The intestinal microbiota consists of viruses, bacteria, fungi, and protozoa. An estimated 100 trillion microbial cells are present in the GI tract—approximately 10 times more than the number of host cells.⁸ This complex ecosystem has a tremendous influence on host health. A balanced microbiota regulates the immune system, helps in the defense against enteropathogens, and provides nutritional benefits. 
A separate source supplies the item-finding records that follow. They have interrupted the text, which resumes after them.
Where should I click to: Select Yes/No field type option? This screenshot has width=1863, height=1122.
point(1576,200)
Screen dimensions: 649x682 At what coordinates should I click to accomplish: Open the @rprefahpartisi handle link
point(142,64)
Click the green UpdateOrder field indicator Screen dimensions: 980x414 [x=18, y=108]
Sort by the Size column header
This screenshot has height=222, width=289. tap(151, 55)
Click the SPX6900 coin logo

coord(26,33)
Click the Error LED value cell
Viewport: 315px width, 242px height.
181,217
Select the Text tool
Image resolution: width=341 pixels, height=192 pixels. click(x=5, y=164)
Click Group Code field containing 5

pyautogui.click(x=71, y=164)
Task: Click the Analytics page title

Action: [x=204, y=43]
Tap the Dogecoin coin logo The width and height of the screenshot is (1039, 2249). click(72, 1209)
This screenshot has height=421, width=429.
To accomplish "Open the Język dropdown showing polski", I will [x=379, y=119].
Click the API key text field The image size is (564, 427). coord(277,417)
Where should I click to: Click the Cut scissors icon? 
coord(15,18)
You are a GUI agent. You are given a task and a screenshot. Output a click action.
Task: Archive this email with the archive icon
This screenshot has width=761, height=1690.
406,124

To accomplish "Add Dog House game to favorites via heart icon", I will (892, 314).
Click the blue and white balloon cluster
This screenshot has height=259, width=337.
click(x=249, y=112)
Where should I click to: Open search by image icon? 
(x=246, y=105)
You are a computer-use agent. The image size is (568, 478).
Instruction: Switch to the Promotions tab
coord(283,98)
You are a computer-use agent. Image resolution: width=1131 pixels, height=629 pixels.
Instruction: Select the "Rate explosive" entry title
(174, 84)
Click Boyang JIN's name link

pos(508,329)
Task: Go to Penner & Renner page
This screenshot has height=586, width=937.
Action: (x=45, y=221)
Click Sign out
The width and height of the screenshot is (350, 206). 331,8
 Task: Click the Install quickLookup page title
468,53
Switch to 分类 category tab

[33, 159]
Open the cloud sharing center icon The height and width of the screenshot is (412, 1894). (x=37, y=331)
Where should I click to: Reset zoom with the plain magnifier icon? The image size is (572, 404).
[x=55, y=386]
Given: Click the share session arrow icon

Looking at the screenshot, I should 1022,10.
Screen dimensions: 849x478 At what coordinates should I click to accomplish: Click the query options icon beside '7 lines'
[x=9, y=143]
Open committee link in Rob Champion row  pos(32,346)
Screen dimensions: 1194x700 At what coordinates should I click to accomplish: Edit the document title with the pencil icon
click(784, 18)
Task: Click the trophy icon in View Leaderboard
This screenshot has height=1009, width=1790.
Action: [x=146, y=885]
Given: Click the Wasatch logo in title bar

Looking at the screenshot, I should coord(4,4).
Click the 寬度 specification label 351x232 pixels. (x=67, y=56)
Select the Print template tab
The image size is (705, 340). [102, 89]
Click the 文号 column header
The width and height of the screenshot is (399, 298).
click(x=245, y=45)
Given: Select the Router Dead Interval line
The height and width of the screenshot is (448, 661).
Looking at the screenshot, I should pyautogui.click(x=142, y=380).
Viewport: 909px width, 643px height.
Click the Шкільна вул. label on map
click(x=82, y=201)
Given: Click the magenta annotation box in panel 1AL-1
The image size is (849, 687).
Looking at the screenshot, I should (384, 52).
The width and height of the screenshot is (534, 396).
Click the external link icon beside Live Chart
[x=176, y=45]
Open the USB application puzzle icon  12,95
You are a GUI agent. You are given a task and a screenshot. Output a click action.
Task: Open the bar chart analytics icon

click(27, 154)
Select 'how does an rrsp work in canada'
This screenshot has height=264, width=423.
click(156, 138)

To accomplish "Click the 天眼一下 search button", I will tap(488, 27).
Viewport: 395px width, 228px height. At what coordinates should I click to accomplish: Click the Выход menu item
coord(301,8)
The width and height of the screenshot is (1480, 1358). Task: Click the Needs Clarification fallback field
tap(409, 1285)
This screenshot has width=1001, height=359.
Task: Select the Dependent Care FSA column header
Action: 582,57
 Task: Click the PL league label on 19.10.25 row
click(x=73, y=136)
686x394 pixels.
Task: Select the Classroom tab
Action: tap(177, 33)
Interactions between intestinal bacteria and the host immune system are mediated through direct contact between microbes and the immune system (eg, dendritic cells, Toll-like receptors), and through microbiota-derived metabolites. The gut is home to mostly anaerobic bacteria, such as Ruminococcus and Faecalibacterium. All these bacteria produce metabolites that have direct beneficial effects on the host. For example, nutrient sources such as complex carbohydrates (eg, starch, cellulose, pectin) are fermented by bacteria, resulting in the production of short chain fatty acids (SCFAs). These act as energy sources for the host, regulate intestinal motility, and are important growth factors for epithelial cells. SCFAs also have direct anti-inflammatory properties through expansion of immunoregulatory lymphocytes.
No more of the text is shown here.